▶ _Exercise aim_
Convert the records below into a two-column CSV with columns named request and answer, starting at the line containing "Where should I" and continuing to the end of the records. Give one row per request, put each field in quotes, replace line breaks with spaces, and omit the pictures.

Records:
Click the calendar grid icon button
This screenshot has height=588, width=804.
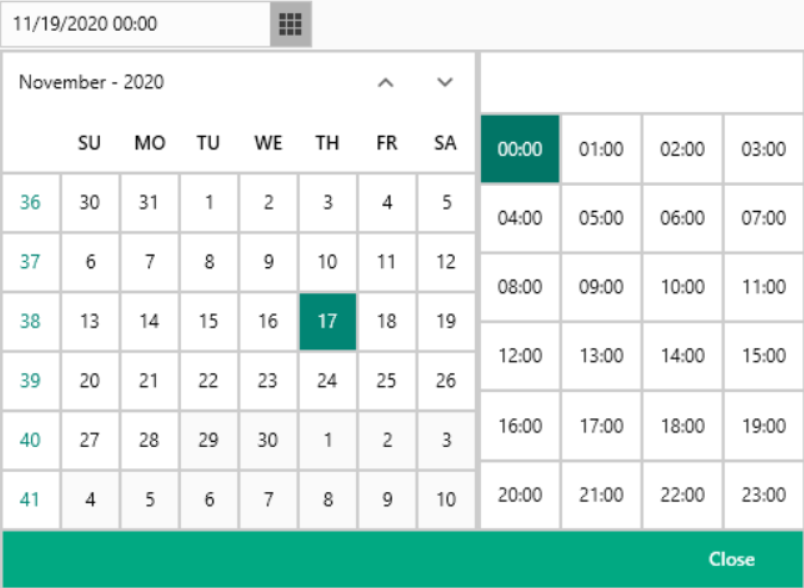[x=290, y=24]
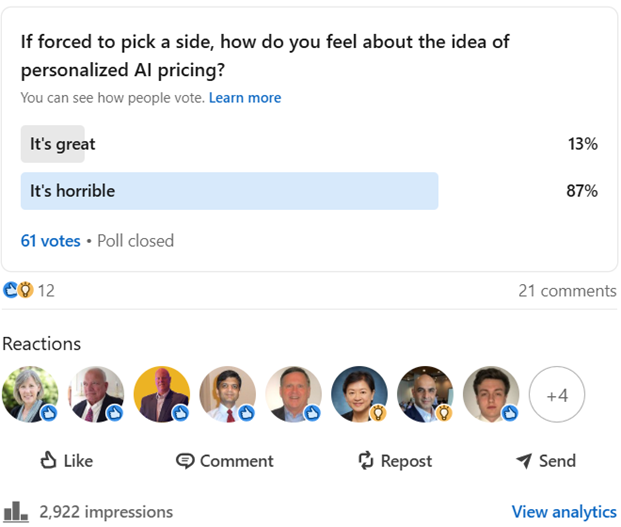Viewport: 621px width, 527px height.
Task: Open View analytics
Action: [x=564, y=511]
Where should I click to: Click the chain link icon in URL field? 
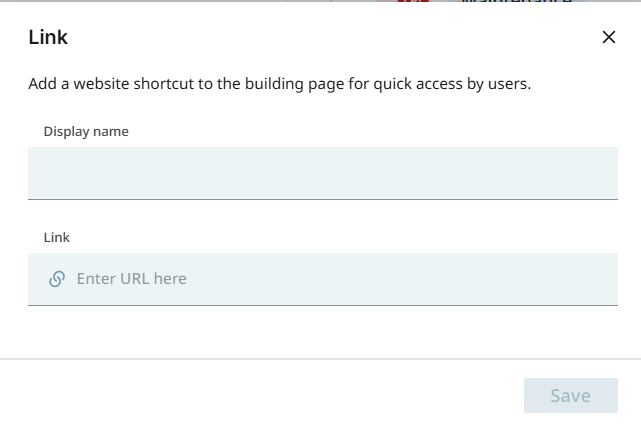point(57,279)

▶ _Solution below_
request,answer
"Where should I click to: Click the chain link icon in URL field?","point(57,279)"